Modernization Demands More Than AI. People Will Define the Future of Business

From the boardroom to the engineering floor, one question now eclipses all others: Are we modernizing with artificial intelligence (AI) in a way that truly changes outcomes? In my years working on large-scale transformations at PwC Consulting, IBM, and KPMG, I have watched companies pursue modernization with both zeal and confusion. Today, as AI indisputably becomes part of every company's roadmap, the critical challenge is no longer whether to adopt AI. It is whether that adoption can deliver real impact when it intersects with people, process, and the work of modernization.

In 2025, the corporate world reached a moment both exciting and sobering. McKinsey reports that 88% of organizations now use AI in at least one business function. Yet emerging research on GenAI adoption paints a very different picture of value creation. An MIT study finds that only 5% of GenAI initiatives are generating measurable return on investment, despite tens of billions in enterprise spending.

That contrast reveals why modernization remains stuck. AI, in and of itself, does not reorganize workflows, reform organizational habits, or unlock buried knowledge in legacy systems. What it can do, when implemented with discipline, is amplify disciplined work. What it cannot do is substitute for that discipline.

To understand why, we need to revisit how modernization became a linchpin of corporate strategy. In the past two decades, companies accumulated layers of technology like geological strata: old code mixed with new frameworks, undocumented decisions embedded in brittle logic, and systems that function only because a handful of long-tenured engineers hold the tacit memory.

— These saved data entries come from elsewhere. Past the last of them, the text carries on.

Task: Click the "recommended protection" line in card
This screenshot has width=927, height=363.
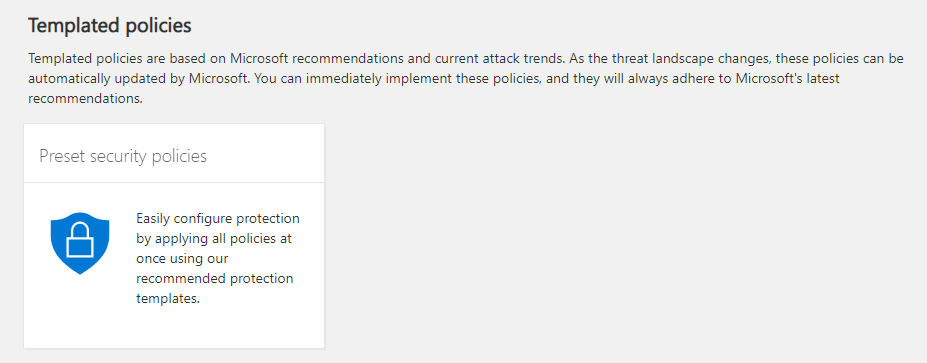Action: tap(215, 278)
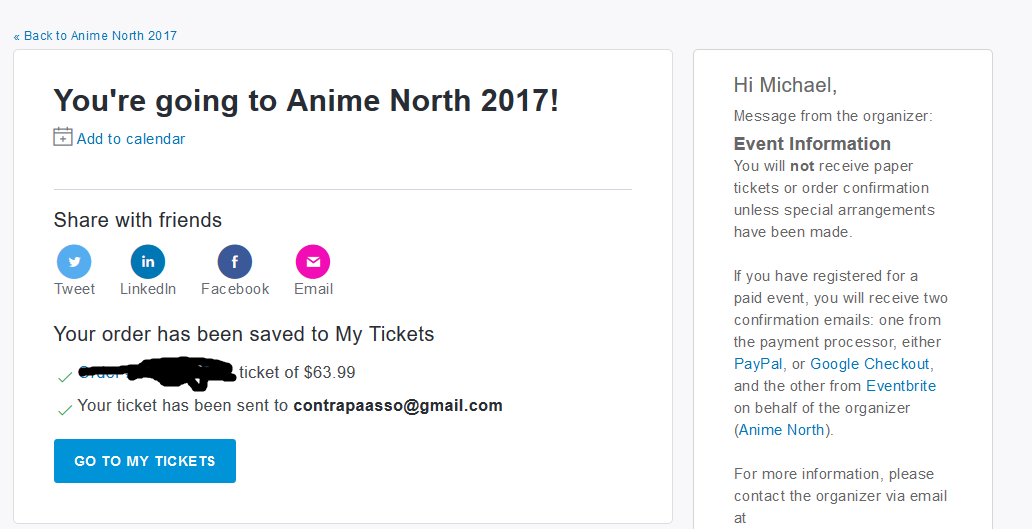
Task: Open the Anime North organizer link
Action: 782,430
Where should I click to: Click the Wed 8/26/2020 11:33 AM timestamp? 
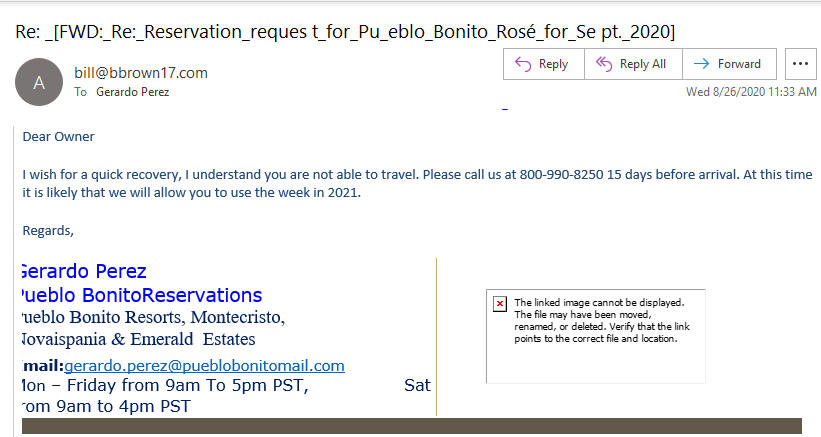[x=751, y=92]
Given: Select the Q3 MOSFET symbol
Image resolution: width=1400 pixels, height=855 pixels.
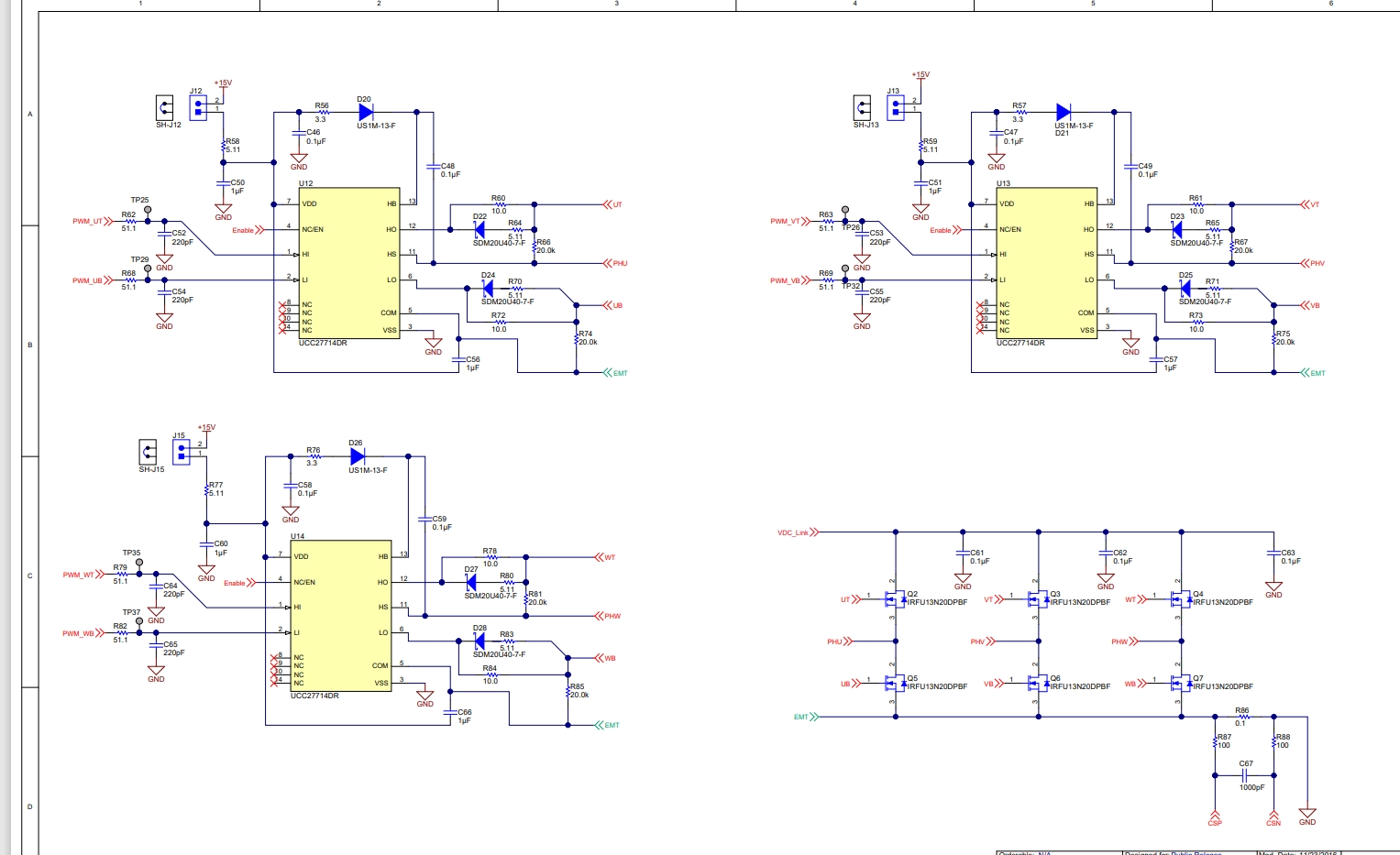Looking at the screenshot, I should click(1037, 599).
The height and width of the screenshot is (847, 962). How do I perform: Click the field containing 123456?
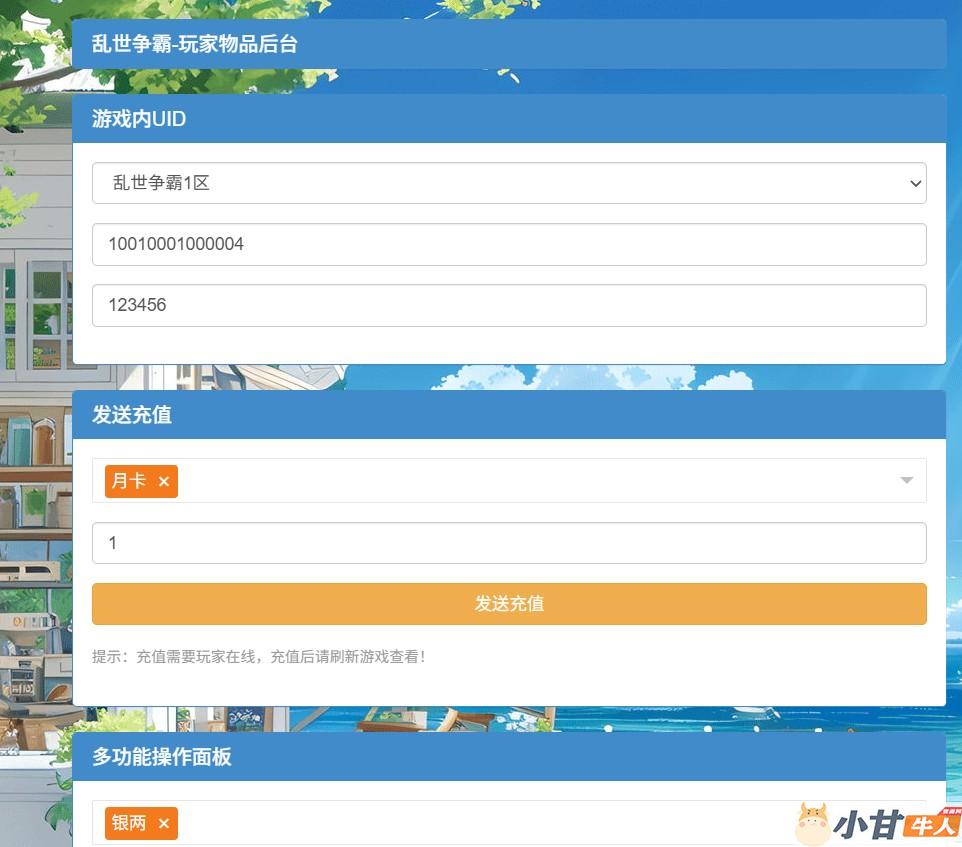click(x=508, y=305)
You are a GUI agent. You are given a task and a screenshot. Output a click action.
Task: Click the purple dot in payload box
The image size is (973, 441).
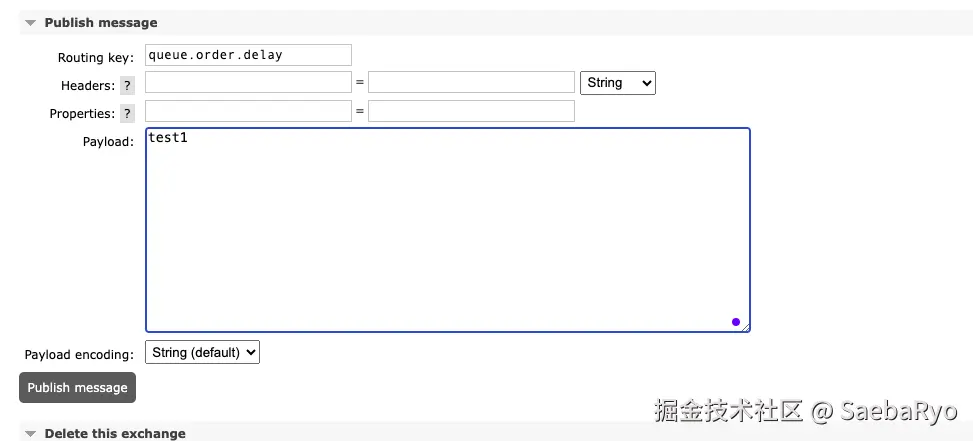point(736,322)
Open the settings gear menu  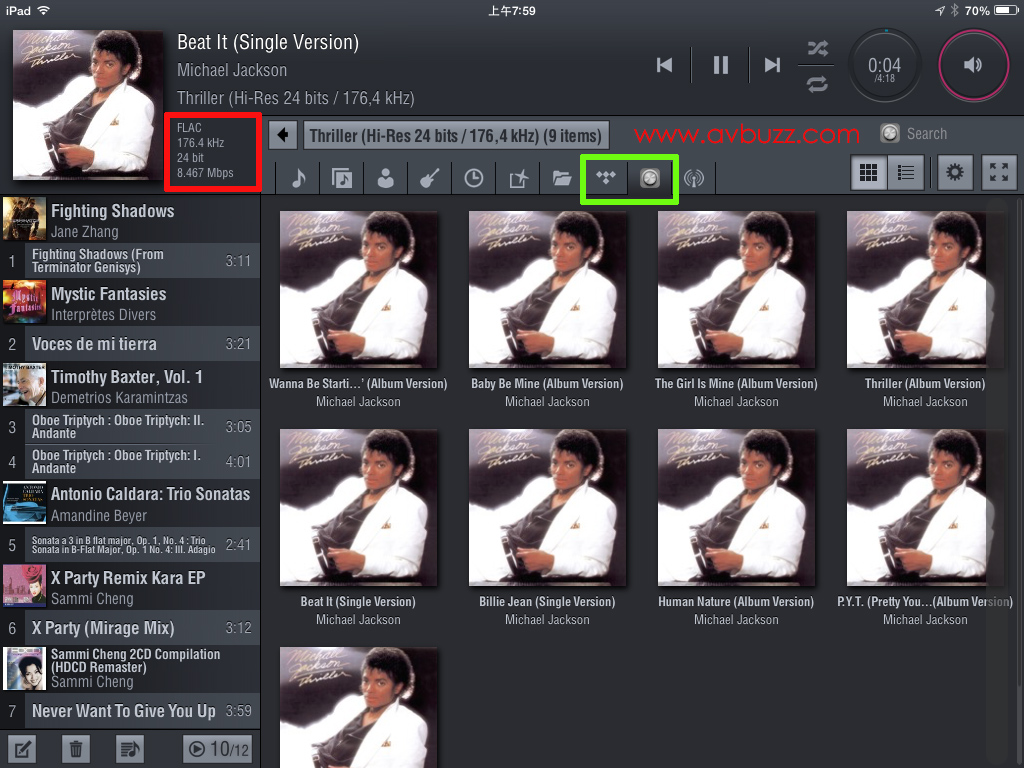[955, 173]
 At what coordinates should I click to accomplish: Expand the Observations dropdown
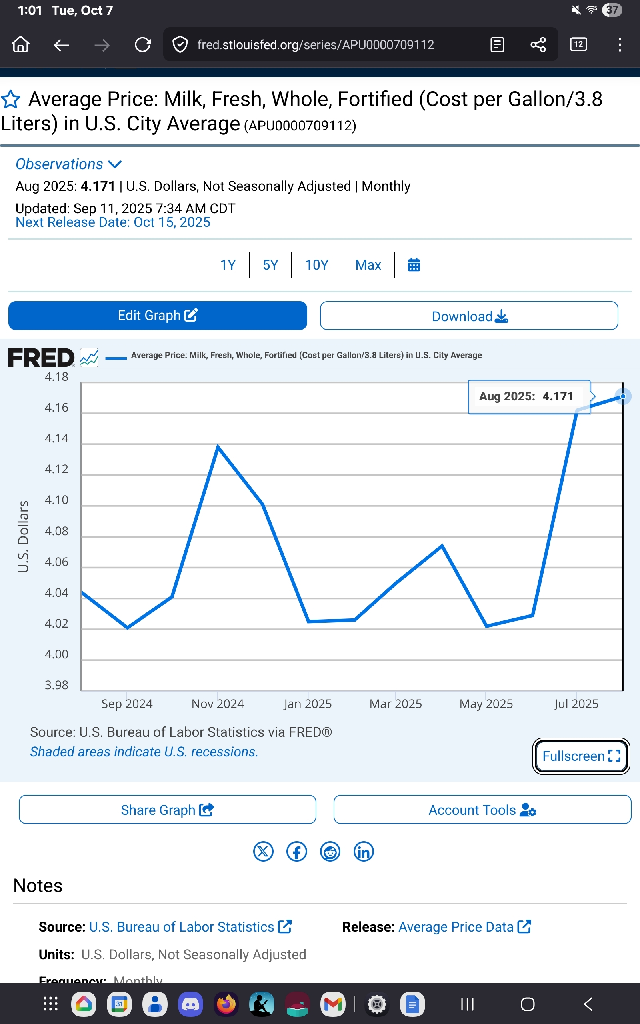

Modernization is organizational archeology, uncovering causal layers of business logic and human practice that lie beneath every button, screen, and integration.

During my years leading enterprise architecture and data initiatives, I watched modernization programs consume massive budgets and stall under their own weight. These efforts often underestimate the complexity of the business, information/data, and technology related to legacy systems. The result was predictable. Timelines slipped, morale eroded, and organizations became more risk-averse than before. That history matters because AI now enters the same environment, carrying enormous promise and equally enormous expectations.

AI changes the odds, although not in the way many assume. AI excels at synthesizing information across codebases, documentation, data models, and operational artifacts. Tasks that once required months of manual analysis now become achievable at scale. In my current work through the International Center of AI (ICAI), I see this daily. We help organizations modernize by pairing AI-driven discovery with human expertise, extracting institutional knowledge embedded across systems and teams. This approach transforms modernization from a disruptive "big bang" into a staged, intelligible evolution.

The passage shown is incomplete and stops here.